### Directive
Pull out each line of the material below that contains the word "category". Case counts.

# Start of Data section

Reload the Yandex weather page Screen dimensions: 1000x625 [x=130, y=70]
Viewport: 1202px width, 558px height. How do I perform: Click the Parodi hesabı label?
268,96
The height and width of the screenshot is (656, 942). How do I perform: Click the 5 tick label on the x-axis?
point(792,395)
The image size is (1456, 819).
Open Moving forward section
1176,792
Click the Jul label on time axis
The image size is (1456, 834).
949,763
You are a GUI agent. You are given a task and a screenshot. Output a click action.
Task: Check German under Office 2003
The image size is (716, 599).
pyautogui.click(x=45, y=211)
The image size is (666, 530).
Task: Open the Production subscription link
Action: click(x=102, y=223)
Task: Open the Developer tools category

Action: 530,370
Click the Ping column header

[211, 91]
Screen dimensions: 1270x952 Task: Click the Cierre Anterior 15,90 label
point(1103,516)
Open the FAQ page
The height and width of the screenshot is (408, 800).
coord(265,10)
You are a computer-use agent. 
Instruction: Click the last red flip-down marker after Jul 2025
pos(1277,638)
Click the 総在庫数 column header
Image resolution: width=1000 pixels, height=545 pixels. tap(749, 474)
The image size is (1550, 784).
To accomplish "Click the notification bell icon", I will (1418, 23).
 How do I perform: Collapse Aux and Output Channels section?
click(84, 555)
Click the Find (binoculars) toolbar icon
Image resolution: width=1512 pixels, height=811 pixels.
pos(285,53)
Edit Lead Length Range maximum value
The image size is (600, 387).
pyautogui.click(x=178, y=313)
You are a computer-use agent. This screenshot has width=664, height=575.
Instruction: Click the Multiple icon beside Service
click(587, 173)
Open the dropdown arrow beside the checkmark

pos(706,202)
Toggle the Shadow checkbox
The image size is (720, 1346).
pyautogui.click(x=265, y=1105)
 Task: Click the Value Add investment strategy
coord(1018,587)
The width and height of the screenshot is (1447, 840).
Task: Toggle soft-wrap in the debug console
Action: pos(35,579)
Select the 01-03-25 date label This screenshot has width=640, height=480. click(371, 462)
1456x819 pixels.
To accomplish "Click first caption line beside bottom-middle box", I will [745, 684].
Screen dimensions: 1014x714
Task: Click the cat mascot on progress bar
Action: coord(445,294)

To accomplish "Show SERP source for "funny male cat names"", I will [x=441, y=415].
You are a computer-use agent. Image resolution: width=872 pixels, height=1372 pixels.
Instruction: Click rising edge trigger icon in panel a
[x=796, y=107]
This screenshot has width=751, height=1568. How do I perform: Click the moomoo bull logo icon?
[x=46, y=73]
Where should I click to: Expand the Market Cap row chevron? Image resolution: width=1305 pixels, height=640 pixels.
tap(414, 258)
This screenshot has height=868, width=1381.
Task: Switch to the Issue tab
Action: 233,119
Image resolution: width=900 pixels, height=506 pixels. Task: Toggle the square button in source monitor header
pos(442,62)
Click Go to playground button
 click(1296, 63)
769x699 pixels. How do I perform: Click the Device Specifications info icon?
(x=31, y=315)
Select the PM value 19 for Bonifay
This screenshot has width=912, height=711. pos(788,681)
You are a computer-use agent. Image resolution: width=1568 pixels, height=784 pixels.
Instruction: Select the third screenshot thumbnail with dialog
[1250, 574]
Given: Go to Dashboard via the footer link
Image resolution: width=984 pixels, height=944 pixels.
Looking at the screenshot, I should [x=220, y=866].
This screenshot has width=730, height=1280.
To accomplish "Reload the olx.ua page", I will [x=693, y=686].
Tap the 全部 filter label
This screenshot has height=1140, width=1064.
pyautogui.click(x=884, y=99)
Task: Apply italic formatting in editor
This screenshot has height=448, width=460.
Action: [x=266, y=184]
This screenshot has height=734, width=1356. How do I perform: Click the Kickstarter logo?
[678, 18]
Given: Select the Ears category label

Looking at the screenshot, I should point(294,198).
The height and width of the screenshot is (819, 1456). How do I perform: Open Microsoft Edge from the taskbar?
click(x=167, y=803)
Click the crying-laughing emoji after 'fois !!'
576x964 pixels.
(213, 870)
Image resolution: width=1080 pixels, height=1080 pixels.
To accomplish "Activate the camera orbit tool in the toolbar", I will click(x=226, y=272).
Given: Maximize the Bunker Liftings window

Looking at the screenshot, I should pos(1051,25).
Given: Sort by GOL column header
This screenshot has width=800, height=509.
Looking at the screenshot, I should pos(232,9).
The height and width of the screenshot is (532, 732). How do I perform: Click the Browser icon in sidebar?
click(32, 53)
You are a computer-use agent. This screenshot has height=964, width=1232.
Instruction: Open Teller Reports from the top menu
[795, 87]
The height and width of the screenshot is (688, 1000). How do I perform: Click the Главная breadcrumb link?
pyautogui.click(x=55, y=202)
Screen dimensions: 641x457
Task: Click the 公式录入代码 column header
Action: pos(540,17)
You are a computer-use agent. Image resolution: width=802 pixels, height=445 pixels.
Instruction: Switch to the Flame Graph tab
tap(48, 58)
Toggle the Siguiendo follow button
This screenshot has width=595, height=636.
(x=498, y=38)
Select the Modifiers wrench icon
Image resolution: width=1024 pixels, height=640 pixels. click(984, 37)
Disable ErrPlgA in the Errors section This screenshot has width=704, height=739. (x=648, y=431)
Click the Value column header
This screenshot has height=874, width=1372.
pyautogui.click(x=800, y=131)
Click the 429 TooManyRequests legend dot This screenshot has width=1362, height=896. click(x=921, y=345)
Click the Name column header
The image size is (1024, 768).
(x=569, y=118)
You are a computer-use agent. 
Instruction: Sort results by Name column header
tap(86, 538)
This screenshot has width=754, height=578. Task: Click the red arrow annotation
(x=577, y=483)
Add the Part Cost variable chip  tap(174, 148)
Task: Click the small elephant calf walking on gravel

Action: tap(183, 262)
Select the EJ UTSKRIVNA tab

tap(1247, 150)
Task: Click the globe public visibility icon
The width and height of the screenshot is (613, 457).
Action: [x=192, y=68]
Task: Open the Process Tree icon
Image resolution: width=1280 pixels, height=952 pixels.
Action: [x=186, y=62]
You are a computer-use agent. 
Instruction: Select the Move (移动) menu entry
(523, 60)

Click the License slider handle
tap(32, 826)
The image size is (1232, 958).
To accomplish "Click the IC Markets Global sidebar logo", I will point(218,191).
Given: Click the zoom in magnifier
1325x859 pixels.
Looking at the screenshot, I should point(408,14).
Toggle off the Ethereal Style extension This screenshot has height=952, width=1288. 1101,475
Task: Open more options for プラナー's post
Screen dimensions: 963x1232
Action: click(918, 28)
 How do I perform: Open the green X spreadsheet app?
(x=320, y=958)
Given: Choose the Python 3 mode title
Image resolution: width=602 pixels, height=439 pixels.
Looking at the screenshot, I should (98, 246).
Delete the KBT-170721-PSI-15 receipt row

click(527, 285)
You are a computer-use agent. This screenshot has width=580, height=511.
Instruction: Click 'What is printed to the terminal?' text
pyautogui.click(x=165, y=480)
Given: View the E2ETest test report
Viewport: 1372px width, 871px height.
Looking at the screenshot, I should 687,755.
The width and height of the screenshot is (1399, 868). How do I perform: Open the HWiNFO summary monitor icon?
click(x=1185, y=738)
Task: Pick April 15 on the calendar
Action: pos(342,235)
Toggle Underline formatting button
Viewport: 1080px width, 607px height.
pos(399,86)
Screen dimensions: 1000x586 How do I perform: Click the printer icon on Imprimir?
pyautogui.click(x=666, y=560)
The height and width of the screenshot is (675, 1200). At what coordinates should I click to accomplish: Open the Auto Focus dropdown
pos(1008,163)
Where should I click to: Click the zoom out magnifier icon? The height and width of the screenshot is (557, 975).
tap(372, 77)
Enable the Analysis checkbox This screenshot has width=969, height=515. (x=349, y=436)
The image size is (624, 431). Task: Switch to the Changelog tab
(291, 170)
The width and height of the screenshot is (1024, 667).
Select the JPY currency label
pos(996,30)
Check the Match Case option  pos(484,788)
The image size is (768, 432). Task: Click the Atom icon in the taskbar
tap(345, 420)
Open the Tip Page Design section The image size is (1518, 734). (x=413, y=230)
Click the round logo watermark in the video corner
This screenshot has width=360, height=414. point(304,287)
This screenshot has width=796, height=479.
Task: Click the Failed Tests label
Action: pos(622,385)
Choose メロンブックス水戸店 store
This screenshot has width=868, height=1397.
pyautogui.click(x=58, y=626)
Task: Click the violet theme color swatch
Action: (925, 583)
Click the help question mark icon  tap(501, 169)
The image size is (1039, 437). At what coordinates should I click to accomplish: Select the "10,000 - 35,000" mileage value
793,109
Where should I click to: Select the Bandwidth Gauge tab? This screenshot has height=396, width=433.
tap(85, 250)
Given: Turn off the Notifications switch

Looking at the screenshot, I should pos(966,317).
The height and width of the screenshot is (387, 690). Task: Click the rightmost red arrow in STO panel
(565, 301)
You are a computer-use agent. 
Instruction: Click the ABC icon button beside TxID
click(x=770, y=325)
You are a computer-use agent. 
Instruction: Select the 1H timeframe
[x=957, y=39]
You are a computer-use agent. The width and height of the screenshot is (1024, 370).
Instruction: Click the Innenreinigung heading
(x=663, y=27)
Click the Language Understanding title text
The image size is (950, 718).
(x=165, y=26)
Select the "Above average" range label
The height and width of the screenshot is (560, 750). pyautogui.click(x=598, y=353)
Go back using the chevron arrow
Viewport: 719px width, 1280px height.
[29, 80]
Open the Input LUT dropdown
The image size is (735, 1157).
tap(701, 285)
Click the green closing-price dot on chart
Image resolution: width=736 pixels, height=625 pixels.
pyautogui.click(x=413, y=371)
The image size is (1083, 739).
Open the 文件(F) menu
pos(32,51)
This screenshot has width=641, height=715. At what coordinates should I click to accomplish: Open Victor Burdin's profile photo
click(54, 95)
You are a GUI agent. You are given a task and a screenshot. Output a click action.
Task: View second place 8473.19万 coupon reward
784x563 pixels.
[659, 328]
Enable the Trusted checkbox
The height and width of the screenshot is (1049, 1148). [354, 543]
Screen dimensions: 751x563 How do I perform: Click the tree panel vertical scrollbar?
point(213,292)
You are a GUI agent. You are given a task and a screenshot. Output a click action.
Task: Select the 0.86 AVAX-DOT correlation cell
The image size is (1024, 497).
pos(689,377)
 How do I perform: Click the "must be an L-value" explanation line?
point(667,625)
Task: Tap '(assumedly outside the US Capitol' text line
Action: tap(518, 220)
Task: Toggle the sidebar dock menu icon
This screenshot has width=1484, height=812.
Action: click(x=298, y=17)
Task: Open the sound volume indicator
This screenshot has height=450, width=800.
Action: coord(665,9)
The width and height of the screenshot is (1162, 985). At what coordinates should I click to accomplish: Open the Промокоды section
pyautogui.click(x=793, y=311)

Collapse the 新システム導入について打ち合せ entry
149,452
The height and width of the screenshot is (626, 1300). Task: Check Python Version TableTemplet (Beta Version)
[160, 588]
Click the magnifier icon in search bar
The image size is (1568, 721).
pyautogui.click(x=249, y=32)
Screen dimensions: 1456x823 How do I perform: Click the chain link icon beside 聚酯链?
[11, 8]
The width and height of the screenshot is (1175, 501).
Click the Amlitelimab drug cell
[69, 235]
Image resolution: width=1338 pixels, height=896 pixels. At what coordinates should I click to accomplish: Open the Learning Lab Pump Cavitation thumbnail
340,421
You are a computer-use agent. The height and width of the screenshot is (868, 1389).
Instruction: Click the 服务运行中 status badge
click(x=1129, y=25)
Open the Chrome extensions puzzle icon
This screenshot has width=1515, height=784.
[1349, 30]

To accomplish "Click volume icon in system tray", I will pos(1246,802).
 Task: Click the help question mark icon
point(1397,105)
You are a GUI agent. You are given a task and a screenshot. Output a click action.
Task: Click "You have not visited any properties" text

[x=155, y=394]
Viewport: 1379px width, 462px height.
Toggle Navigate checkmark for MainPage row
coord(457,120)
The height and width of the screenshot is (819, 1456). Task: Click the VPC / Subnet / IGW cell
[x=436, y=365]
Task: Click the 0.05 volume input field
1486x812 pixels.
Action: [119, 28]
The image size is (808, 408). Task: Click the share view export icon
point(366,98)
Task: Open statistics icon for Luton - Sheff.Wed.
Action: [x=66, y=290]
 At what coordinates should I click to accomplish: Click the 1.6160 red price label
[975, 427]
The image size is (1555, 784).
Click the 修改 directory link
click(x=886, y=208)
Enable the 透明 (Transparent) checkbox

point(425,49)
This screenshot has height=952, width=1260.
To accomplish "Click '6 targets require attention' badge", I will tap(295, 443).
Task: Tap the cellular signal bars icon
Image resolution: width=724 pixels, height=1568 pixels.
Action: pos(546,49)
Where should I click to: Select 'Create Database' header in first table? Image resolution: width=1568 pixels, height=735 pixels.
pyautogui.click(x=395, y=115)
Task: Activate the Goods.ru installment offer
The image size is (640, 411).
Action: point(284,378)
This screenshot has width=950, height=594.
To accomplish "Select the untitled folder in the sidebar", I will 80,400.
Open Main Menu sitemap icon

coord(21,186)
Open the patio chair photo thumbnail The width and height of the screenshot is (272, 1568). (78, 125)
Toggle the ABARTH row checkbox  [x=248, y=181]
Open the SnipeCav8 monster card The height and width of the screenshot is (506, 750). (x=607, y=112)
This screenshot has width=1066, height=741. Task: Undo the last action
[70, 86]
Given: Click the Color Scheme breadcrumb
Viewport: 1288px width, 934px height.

# End of Data section

### Reply to the exercise
Task: Open the Developer tools category
Given: Select the Ears category label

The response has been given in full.